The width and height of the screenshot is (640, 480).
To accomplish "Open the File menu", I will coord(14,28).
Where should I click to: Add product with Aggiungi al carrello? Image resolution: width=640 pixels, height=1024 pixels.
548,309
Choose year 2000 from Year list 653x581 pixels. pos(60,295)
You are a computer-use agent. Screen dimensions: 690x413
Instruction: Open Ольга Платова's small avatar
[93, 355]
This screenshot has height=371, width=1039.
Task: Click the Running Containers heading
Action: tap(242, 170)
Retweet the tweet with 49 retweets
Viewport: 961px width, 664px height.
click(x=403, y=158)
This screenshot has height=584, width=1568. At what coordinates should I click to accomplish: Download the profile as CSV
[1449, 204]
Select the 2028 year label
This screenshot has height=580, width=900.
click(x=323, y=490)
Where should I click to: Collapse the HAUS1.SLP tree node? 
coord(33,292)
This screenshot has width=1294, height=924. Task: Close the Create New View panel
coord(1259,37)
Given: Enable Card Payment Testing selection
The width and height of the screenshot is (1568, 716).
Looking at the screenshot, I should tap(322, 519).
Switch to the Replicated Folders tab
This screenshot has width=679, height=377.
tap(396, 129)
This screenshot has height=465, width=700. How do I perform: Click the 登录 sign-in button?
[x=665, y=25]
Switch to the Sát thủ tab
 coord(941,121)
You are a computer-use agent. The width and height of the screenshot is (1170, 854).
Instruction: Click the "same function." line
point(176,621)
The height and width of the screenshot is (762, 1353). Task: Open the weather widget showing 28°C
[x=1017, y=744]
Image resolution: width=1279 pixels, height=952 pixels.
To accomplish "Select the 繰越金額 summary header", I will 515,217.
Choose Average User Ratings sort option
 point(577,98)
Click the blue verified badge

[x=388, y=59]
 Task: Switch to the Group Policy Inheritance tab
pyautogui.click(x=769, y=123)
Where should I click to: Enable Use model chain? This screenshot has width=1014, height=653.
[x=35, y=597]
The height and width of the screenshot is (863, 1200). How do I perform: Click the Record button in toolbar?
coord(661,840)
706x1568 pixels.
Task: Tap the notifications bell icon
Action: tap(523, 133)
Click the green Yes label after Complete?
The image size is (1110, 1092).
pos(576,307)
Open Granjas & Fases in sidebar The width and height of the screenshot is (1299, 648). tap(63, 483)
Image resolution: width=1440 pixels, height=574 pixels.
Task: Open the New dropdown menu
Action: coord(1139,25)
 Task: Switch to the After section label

■ ■ ■ ■

[HOW TO COMPLETE THIS TASK] Reproduce every record above, word for word.

[EXERCISE RESPONSE]
The width and height of the screenshot is (640, 480).
To accomplish "Open the File menu", I will coord(14,28).
Where should I click to: Add product with Aggiungi al carrello? Image resolution: width=640 pixels, height=1024 pixels.
548,309
Choose year 2000 from Year list 653x581 pixels. pos(60,295)
You are a computer-use agent. Screen dimensions: 690x413
Instruction: Open Ольга Платова's small avatar
[93, 355]
This screenshot has height=371, width=1039.
Task: Click the Running Containers heading
Action: tap(242, 170)
Retweet the tweet with 49 retweets
Viewport: 961px width, 664px height.
click(x=403, y=158)
This screenshot has height=584, width=1568. At what coordinates should I click to accomplish: Download the profile as CSV
[1449, 204]
Select the 2028 year label
This screenshot has height=580, width=900.
click(x=323, y=490)
Where should I click to: Collapse the HAUS1.SLP tree node? 
coord(33,292)
This screenshot has width=1294, height=924. Task: Close the Create New View panel
coord(1259,37)
Given: Enable Card Payment Testing selection
The width and height of the screenshot is (1568, 716).
Looking at the screenshot, I should tap(322, 519).
Switch to the Replicated Folders tab
This screenshot has width=679, height=377.
tap(396, 129)
This screenshot has height=465, width=700. How do I perform: Click the 登录 sign-in button?
[x=665, y=25]
Switch to the Sát thủ tab
 coord(941,121)
You are a computer-use agent. The width and height of the screenshot is (1170, 854).
Instruction: Click the "same function." line
point(176,621)
The height and width of the screenshot is (762, 1353). Task: Open the weather widget showing 28°C
[x=1017, y=744]
Image resolution: width=1279 pixels, height=952 pixels.
To accomplish "Select the 繰越金額 summary header", I will 515,217.
Choose Average User Ratings sort option
 point(577,98)
Click the blue verified badge

[x=388, y=59]
 Task: Switch to the Group Policy Inheritance tab
pyautogui.click(x=769, y=123)
Where should I click to: Enable Use model chain? This screenshot has width=1014, height=653.
[x=35, y=597]
The height and width of the screenshot is (863, 1200). How do I perform: Click the Record button in toolbar?
coord(661,840)
706x1568 pixels.
Task: Tap the notifications bell icon
Action: tap(523, 133)
Click the green Yes label after Complete?
The image size is (1110, 1092).
pos(576,307)
Open Granjas & Fases in sidebar The width and height of the screenshot is (1299, 648). tap(63, 483)
Image resolution: width=1440 pixels, height=574 pixels.
Task: Open the New dropdown menu
Action: coord(1139,25)
 Task: Switch to the After section label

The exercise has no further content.